¡Eh, señor!

Ramón Palomar
RAMÓN PALOMAR

Salgo desde el adosado frente al mar que recoge mi osamenta relativamente temprano para dirigirme a una de esas tiendas playeras que venden tomates, leche, pan, cebollas, carne, sillas plegables, toallas y... prensa. Cuando asomo el morro a la calle, acompañado por el chacoloteo de las chanclas, mi primer gesto consiste en enchufarme ese pitillo que sabe a victoria. En ese trance me cruzo con varios corredores enfundados en sus mallas fosforescentes. El veneno y el deporte. A lo mejor este es el famoso 'Choque de las Civilizaciones' analizado por el sesudo Samuel P. Huntington.

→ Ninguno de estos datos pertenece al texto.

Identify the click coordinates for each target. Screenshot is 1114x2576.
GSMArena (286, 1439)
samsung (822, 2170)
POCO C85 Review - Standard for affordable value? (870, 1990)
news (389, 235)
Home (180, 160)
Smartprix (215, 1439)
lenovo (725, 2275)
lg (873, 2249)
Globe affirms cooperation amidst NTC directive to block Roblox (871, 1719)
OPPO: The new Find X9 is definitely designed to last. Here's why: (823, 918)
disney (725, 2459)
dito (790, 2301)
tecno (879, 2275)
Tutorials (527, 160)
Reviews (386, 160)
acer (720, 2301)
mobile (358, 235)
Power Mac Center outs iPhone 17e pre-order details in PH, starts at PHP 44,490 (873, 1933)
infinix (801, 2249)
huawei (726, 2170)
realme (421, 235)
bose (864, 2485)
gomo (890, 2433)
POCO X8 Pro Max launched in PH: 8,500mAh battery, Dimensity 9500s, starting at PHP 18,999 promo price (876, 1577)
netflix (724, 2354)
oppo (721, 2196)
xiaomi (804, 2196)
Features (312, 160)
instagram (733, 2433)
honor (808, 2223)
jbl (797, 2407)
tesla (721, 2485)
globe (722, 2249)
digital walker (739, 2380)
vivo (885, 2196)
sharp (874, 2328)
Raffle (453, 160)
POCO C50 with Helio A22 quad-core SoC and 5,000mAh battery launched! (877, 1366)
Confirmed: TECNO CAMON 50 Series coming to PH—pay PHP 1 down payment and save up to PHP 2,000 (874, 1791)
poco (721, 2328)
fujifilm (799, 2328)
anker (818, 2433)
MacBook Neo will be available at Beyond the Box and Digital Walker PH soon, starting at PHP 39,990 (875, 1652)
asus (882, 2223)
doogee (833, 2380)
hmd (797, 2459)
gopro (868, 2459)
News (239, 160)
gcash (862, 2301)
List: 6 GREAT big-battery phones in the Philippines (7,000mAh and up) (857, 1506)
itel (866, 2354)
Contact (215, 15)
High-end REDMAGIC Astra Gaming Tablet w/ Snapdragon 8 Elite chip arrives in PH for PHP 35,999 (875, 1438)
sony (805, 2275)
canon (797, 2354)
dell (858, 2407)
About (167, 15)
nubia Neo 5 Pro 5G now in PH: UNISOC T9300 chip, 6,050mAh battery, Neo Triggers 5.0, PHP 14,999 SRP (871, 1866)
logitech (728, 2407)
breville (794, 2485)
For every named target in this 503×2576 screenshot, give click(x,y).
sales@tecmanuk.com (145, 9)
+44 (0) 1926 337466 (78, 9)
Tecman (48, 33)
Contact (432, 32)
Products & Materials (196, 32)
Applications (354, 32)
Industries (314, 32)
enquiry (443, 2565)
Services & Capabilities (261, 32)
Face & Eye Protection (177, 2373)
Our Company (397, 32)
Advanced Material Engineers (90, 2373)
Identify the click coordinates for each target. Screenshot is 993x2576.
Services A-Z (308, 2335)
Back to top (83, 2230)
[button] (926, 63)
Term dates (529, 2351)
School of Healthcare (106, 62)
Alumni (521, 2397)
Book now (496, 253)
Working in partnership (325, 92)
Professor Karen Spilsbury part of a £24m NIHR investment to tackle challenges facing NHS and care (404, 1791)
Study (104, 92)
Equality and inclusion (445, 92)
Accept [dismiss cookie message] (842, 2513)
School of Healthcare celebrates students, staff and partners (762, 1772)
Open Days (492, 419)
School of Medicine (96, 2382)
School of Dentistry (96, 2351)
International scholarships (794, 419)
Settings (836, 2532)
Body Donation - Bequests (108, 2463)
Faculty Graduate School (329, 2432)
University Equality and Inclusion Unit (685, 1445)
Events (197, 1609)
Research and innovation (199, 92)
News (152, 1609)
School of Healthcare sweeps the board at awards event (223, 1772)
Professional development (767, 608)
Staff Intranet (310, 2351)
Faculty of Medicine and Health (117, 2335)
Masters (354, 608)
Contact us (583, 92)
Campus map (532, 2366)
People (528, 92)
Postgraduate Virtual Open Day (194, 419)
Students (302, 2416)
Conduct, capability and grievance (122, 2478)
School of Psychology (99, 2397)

Ayer, en plena ruta, una mujer me abordó algo desesperada: «¡Eh, señor! ¡Señor, por favor!» Se acercó: «Por favor, señor, ¿me da fuego?» Encendido su cigarrillo, se marchó relajada y agradecida. Proseguí mi senda y entonces caí en un detalle terrible: esa mujer era más mayor que yo, sin embargo me había colocado un 'señor' tremendo. Recuerdo, todos recordamos, la primera vez que un chaval nos llamó de 'usted' porque ese instante marca un punto de inflexión en nuestra vida. «¿Me da usted un cigarrito?», me dijo hace siglos un jovenzuelo. Pasmado yací al comprobar que mi condición de presunto joven se acababa de evaporar. Lo asumí, qué remedio. Pero ahora he superado otra frontera, ahora ya soy talludo incluso para la gente de más edad que yo. Ahora ya no rejuvenecen ni las chanclas, el pantalón corto, el bronceado y la camiseta. Ahora ya navego en otra liga y convendrá apechugar con el mayor donaire posible. Cuando una educada mujer de edad provecta te casca un 'señor' como quien te acuchilla con una cimitarra, quiere esto decir que ya no hay escapatoria y mejor meditar acerca del transcurrir de los años. Vamos, que este señor, o señorito, se larga dos semanas de vacaciones. Señoras, señores, nos vemos en septiembre.